** Opening SELECTED EXCERPT block **
Store-bought crackers have nothing on these cheesy crisps. Make them in advance and keep them handy in an airtight container for anytime snacking.—Taste Recipes Test Kitchen

Homemade Crisp Crackers

Homemade Crisp Crackers
Prep Time
20 min
Cook Time
20 min
Yield
4 dozen
Ingredients
- 1-3/4 cups all-purpose flour
- 1/2 cup cornmeal
- 1/2 teaspoon baking soda
- 1/2 teaspoon sugar
- 1/2 teaspoon salt
- 1/2 teaspoon garlic powder
- 1/4 teaspoon Italian seasoning
- 1/2 cup cold butter, cubed
- 1-1/2 cups shredded Colby-Monterey Jack cheese
- 1/2 cup plus 2 tablespoons cold water
- 2 tablespoons cider vinegar
Directions
- In a large bowl, combine the first 7 ingredients; cut in butter until crumbly. Stir in cheese. Gradually add water and vinegar, tossing with a fork until dough forms a ball. Wrap securely in waxed paper and refrigerate for 1 hour or until firm.
- Divide into 6 portions. On a lightly floured surface, roll each portion into an 8-in. circle. Cut into 8 wedges and place on greased baking sheets.
- Bake at 375° for 17-20 minutes or until edges are lightly browned. Cool on wire racks. Store in an airtight container.
Nutrition Facts
2 crackers: 103 calories, 6g fat (4g saturated fat), 16mg cholesterol, 145mg sodium, 10g carbohydrate (0 sugars, 0 fiber), 3g protein.
** Closing SELECTED EXCERPT block **
*PROBLEM SET:*
• 1. In one to three sentences, explain why the cracker recipe says to make the crisps in advance and keep them in an airtight container.
• 2. Reproduce the cracker recipe from "- Bake at 375°" up to and including "fiber), 3g protein.".
** Opening GIVEN DATA block **
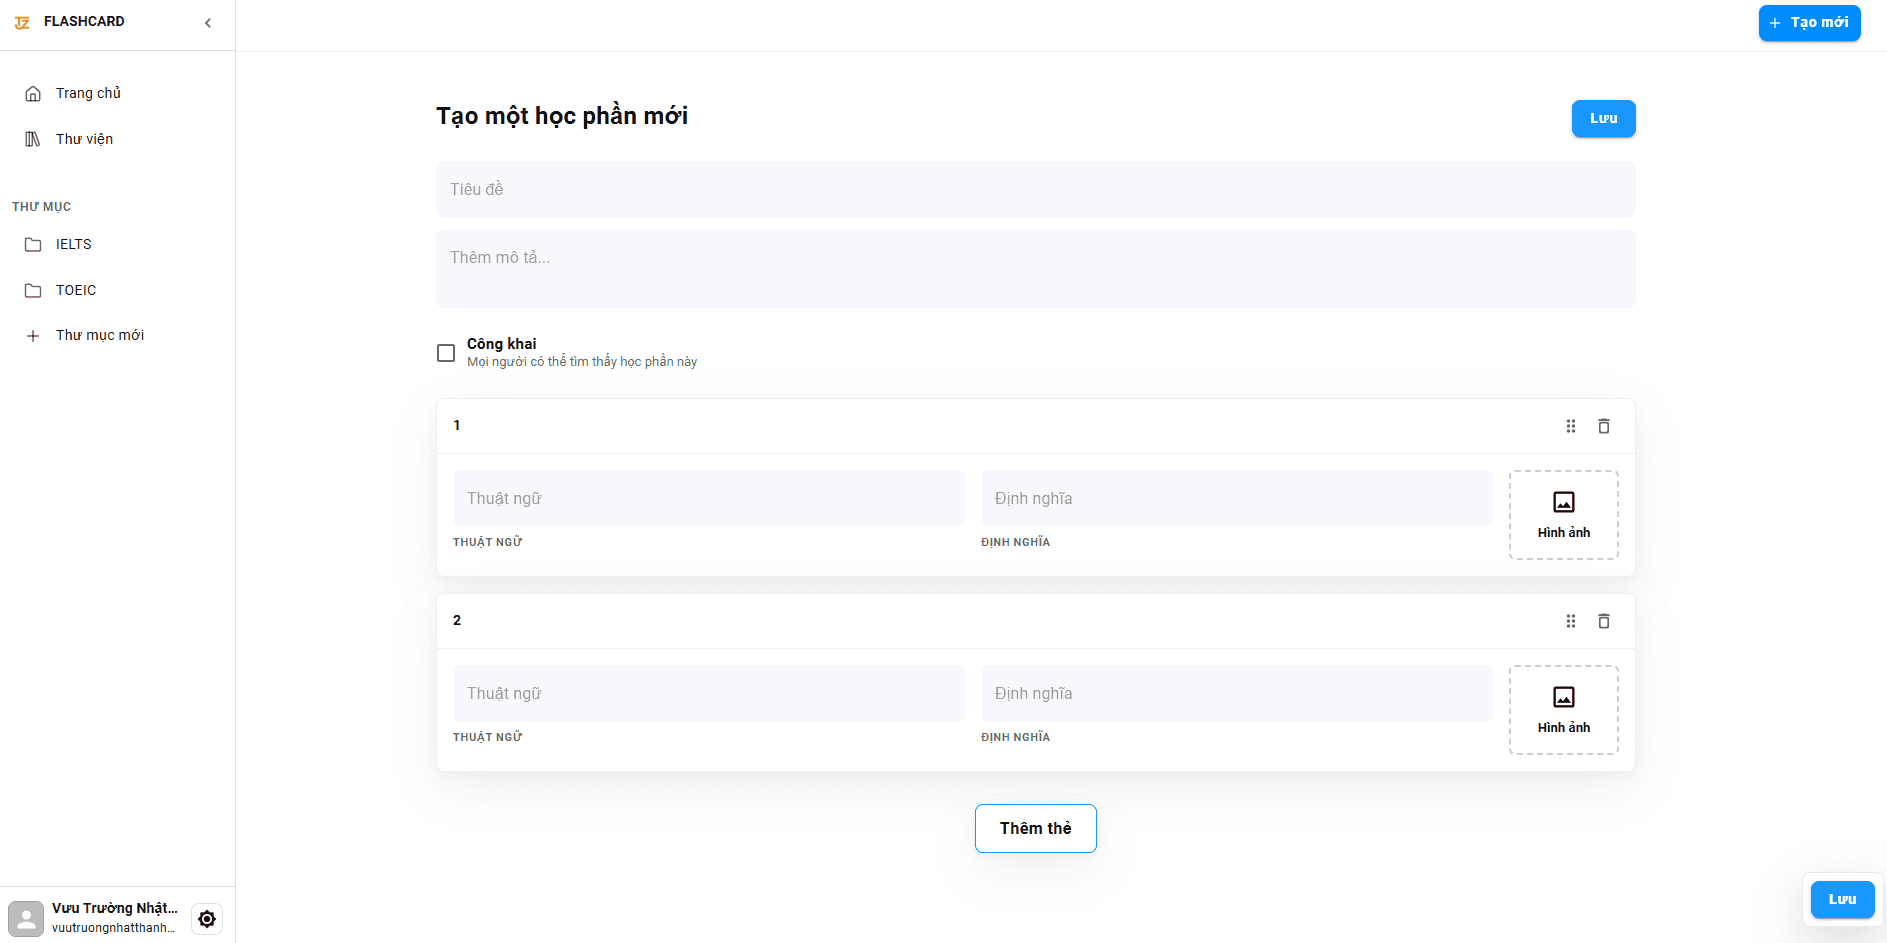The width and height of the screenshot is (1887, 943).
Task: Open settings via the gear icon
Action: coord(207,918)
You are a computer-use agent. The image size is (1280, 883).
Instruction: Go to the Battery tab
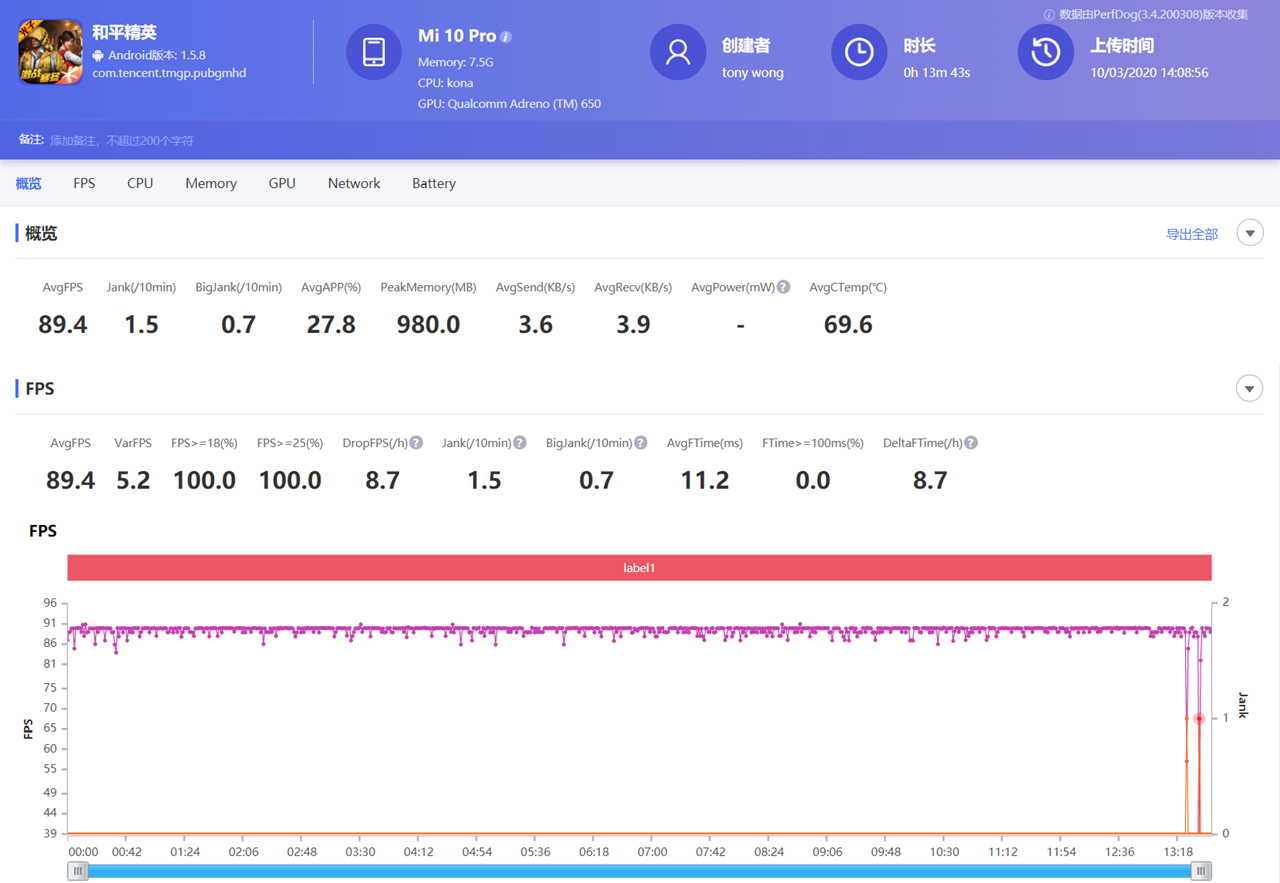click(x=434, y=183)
** Closing GIVEN DATA block **
*EXPECTED RESULTS:*
• 1. The recipe says to make them ahead and store them in an airtight container so they stay handy for snacking at any time.

• 2.
- Bake at 375° for 17-20 minutes or until edges are lightly browned. Cool on wire racks. Store in an airtight container.
Nutrition Facts
2 crackers: 103 calories, 6g fat (4g saturated fat), 16mg cholesterol, 145mg sodium, 10g carbohydrate (0 sugars, 0 fiber), 3g protein.